By Andria Kades
Plans are underway on establishing a station in Cyprus to monitor the effects of climate change, it emerged on Friday as Nicosia hosted the international conference on climate change in the Mediterranean and the Middle East: challenges and solutions.
With scientists from 35 countries, the two-day conference aims to address the scientific basis of climate change in the region and its various impacts and challenges on issues of health, water, food, tourism, migration and aims to look at mitigation and adaptation strategies, policy challenges and governance
President Nicos Anastasiades said Cyprus was already experiencing the serious effects of climate change “witnessing prolonged periods of drought, increased temperatures, forest degradation and rare ecosystems”.
His speech, read out by Education Minister Costas Hambiarouis, outlined Cyprus’ national target for greenhouse gas emissions – a 24 per cent reduction compared with 2005 levels. To achieve this, the focus on the development of cleaner fuels, such as natural gas, and the development of policies and measures to further save energy through renewable energy sources.
An important challenge is the reduction of emissions in the transport sector, which accounts for about 25 per cent of all emissions in Cyprus, he added while other policies were focusing on agriculture, forestry, and waste management.
They are aimed to “decrease our dependency on fossil fuel imports, enhance our competitiveness, and create new jobs while transitioning to a low carbon economy,” he said.
Anastasiades added that in May 2017, Cyprus adopted the national adaptation strategy in a bid to address the impacts of climate change. The strategy aims to strengthen Cyprus’ capacity to adapt to observed and projected climate change and to effectively prevent and address the negative impacts of climate change in the most effective way.

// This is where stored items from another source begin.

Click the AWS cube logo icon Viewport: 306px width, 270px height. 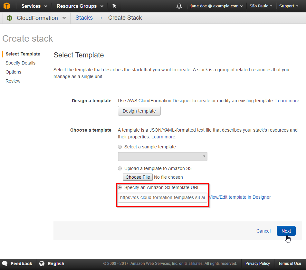pos(7,6)
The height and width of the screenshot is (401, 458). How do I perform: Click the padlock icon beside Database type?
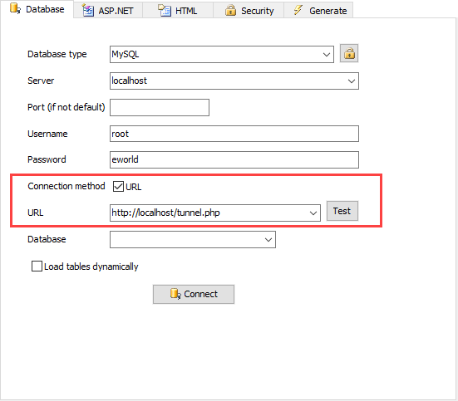349,53
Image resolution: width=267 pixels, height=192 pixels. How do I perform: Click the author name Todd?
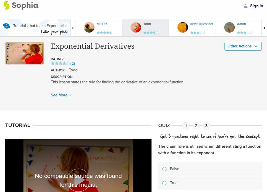pyautogui.click(x=73, y=70)
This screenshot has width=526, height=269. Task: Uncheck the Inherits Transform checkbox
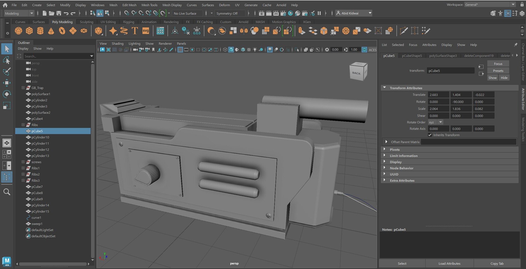430,135
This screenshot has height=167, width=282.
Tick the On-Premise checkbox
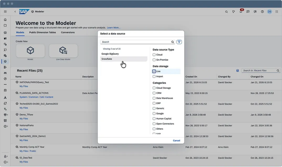point(154,60)
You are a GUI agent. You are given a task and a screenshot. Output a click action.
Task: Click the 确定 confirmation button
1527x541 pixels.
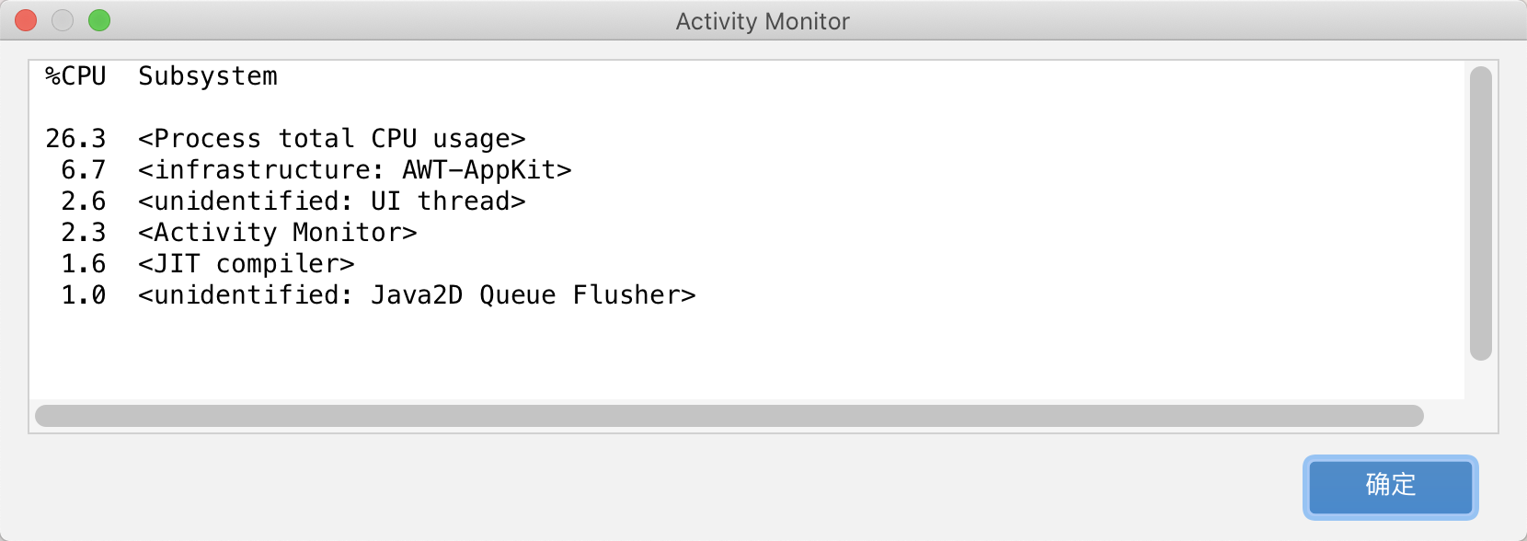(x=1390, y=487)
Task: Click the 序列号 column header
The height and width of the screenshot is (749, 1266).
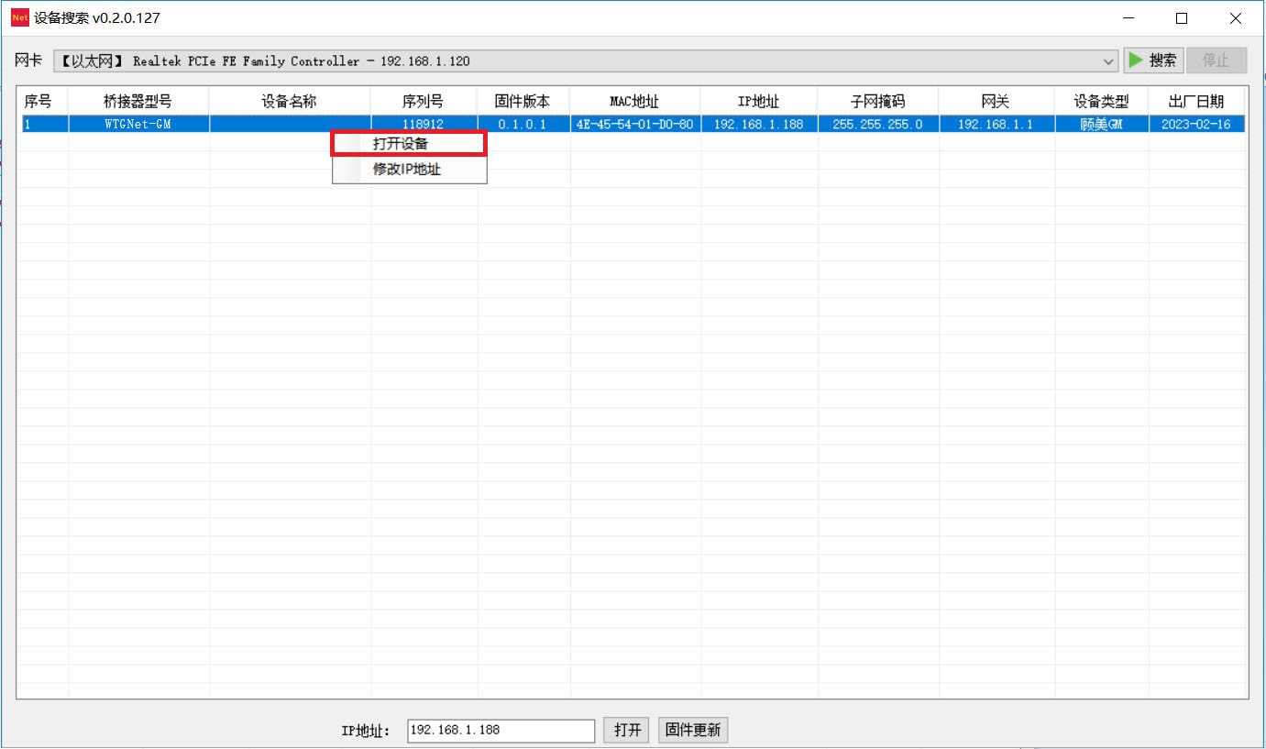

Former Prime Minister of France Laurent Fabius, who presided over the success of the COP21 Paris Agreement, gave the opening address at the conference saying the world was in a race against time regarding climate change as the deterioration was worse and faster than what could have been imagined.
Fabius told attendees 2017 was the warmest year on record. “The average global temperature has already been through a 1C increase in 2015, in comparison to pre-industrial levels, and 1.5C could be reached in the 2030s and maybe even before. Two degrees could be passed by 2050, that is 50 years before our intended target”.
In addition, he said last year’s emissions have been on the rise after having stayed stable for a while. Despite efforts of the international community, current state pledges cover no more than a third of emissions with temperatures rising by two degrees.
Weather extremes are becoming more intense, he said, leading to more expenses, damage and loss of human lives.
“In short, the deterioration is worse and faster than what we could have imagined. The figures regarding oceans, forests and pollution and in more general the environment, are critical and the red alert is on.”
General Secretary of the World Meteorological Organisation, Petteri Taalas told the Cyprus News Agency there is an urgency to start implementing the Paris Agreement and expressed hope that the conference in Nicosia would motivate the policy makers to take more action.
Cyprus will have a role to play, by building up a new station to monitor the effects of climate change, he said.
“We have to strengthen the scientific basis and we are discussing how to improve the observing systems of Cyprus. There is a plan to establish a new observing sighting in Cyprus to monitor the greenhouse gases.”
Referring to the region, Taalas pointed out that the Mediterranean is one of those regions to suffer the most because of climate change.
The effects of climate change, he said, are visible, noting the higher temperatures, the evaporation and the even more frequent drought.
This trend, he noted, will continue.
Taalas said that this trend will have a great impact on the society as well.
“This will mean great difficulties for agriculture and it may have an impact on tourism if temperatures are too high and nature is not so green. This is of concern”.
He recalled the refugee problems because of intensified drought in the Middle East and African countries.
Noting that drought in Africa will be increasing and at the same time population in Africa will grow, he said that the potential for refugee flows is rapidly growing.
“We expect to see four billion inhabitants in Africa by the end of the century and now we have one billion. So the potential for refugees is rapidly growing and this is a matter of concern,” he said.
Talaas added that 2017 was a record breaking year in economic losses regarding climate disasters, and said that climate change brings more humidity, more rain, more tropical storms, and drought in other areas.
Filippo Giorgi from the International Center for Theoretical Physics said that the temperature in the Mediterranean region could rise by up to six degrees as a result of global warming. In the future, he said, summers in the region will be drier and hotter, while intensity of extreme events will go up.
“There are consistent indications of much drier and warmer climate conditions for the Mediterranean in the coming decades, especially during the warm seasons,” he added.
The conference is organised by the Cyprus Institute under the aegis of Anastasiades, with support from the European Commission in Cyprus.